City schools to be graded on a curve for next year's report cards

Many of the city elementary and middle schools who received A’s on last year’s report cards are likely to see their grades drop under a new scoring system for next year, Department of Education officials told principals today.

Next year, only the top-scoring 25 percent of elementary and middle schools will receive A’s, with just under a third of schools each getting B’s and C’s. A tenth of schools will be handed D’s, and 5 percent will receive failing grades, according to the plan outlined today by the city’s accountability chief Shael Polakow-Suransky.

(More than 80 percent of elementary and middle schools took home A’s on their progress reports for last school year.)

The change comes as part of the first step of a gradual recalibration of the way schools are rated in the city’s progress reports system and is also a by-product of the wider state effort to overhaul tests given to New York’s third through eighth graders.

State education officials are redesigning tests this year, both to make them more difficult and to judge a wider set of skills. Students are also taking state test in May this year for the first time, where in the past they’ve sat for exams in January.

Suransky said the curved grading system was to account for the uncertainty of how the variety of changes in the state exams are going to affect schools’ performances. The city wants to let principals know how their schools will be graded at the start of each year, but given the haze that still lies over the coming tests, Suransky said it wouldn’t be fair to schools to guess what bars for success should be set.

“We could well end up in a situation where most of the schools could be D’s and F’s” if the city guessed wrong, Suransky said in an interview. “And that wouldn’t be an accurate depiction of how schools are doing.”

Suransky said that the curved grading system was likely to be temporary until the DOE can accurately gauge what scores the most successful schools should receive. Because state exams for high school students are not changing this year, high schools will continue to be graded as they have in the past.

Some school principals said that despite the effort to account for the x-factor of the new state tests, there is still plenty of uncertainty in the new system.

“My concern is that an A means a school is outstanding, and can we all be outstanding?” asked Janet Heller, principal of M.S. 324, the Patricia Mirabal School. “What does outstanding mean?”

“Will a school that is outstanding not be given an A because the quota of 25% was met?” Heller continued. “Are they saying that any school that has a 90 to 100 grade is outstanding, or are they saying that we will only allow 25% of our schools to be called outstanding?”

Another principal, Stacey Gauthier of Renaissance Charter School, said that the ambiguity leaves principals unsure of how to prepare for their year.

“If [the report card system] keeps changing and the criteria isn’t clear, it’s a little bit unfair to the schools,” she said. “It’s like saying to a kid, I don’t really now what kind of test I’m going to give you, but when things come out I’ll figure it out.
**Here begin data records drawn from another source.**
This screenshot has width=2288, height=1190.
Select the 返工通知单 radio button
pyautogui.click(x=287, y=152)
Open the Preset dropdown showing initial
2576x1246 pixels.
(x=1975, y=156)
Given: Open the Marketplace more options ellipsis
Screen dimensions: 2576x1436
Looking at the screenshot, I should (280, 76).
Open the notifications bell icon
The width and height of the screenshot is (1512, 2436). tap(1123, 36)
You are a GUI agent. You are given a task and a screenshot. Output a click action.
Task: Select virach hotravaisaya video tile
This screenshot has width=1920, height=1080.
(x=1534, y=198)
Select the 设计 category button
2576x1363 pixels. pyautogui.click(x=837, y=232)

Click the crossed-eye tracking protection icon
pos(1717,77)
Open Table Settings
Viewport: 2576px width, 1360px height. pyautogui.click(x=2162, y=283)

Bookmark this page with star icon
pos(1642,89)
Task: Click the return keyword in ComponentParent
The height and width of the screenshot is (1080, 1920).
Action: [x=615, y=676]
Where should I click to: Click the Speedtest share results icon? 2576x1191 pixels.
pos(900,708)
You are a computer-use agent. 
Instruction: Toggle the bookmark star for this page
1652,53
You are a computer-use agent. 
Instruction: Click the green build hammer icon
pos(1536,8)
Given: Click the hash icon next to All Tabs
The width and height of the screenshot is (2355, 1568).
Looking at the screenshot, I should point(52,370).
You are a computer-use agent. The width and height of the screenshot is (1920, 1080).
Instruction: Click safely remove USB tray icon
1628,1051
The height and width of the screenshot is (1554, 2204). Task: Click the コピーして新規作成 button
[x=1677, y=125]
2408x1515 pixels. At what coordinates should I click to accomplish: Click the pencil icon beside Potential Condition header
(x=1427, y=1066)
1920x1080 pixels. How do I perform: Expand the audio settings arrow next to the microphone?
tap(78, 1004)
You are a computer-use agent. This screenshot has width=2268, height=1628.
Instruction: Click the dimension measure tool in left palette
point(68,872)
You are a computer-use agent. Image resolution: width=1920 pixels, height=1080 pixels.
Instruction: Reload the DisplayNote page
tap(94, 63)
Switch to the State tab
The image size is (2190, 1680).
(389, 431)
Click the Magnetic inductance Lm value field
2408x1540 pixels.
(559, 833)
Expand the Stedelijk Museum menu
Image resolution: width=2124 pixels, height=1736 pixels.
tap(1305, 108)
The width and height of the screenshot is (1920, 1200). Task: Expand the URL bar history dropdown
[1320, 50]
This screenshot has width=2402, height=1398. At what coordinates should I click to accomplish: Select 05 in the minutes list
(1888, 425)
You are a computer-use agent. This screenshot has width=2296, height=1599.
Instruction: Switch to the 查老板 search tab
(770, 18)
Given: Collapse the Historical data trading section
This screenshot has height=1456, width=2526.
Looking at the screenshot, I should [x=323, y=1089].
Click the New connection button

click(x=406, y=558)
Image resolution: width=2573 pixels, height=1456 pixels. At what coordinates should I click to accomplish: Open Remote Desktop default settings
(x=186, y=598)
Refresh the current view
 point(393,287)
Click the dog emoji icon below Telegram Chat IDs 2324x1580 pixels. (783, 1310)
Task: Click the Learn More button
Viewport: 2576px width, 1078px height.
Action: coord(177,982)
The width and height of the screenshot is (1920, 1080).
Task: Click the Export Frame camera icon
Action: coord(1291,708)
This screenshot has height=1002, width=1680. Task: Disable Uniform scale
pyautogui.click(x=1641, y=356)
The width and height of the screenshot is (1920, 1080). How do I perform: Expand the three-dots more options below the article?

That’s not really the best assessment.”

Gauthier said that because city report card grades have concrete repercussions for schools, knowing in advance how a school will be evaluated matters. “Schools are closed based on this information, schools go on remediation, schools lose funding, parents look at this — it is high stakes,” she said.

The change in grade distribution was one of several changes to the report card grading system announced today, some of which are likely to be welcomed by schools and advocates.

For example, the report cards will now grade student progress in a way that controls for students’ scores the year before and compares each students’ progress with other students who started at the same place.

In previous years’ reports, students were grouped by whether or not they scored above or below state tests’ proficiency bar, and each student was compared against others in their group. “That was a blunter version [of comparisons], and this is going to get more granular,” Suransky said.

Another change will alter the way schools are judged for their work with disabled students. The reports will set specific goals students must reach to boost special education students’ academic achievement, and will consider gains made by students differently according to level of need.

“We want to make it really clear that if you do well with these students, you will be rewarded,” Suransky said.

But the element of the report card program that has drawn perhaps the most criticism since its introduction in 2007 — that grades are weighted too heavily on the results of standardized tests — remains unchanged.

The plan released today isn’t yet final. Suransky’s accountability office will be meeting with groups of principals and parents for feedback, and will announce the final changes to the progress report system in March, he said.

Along with the changes to report card grading, Suransky’s accountability office also released a clarification of new state guidelines for granting high-school students course credit. Among the changes will be a new way to monitor how schools are granting credit recovery, which gives students credit for classes they have failed. The DOE has not previously tracked credit recovery programs or the numbers of course credits gained in them. The city will also begin randomly auditing the scoring of Regents exams at 10 percent of the city’s high schools, Sursansky said.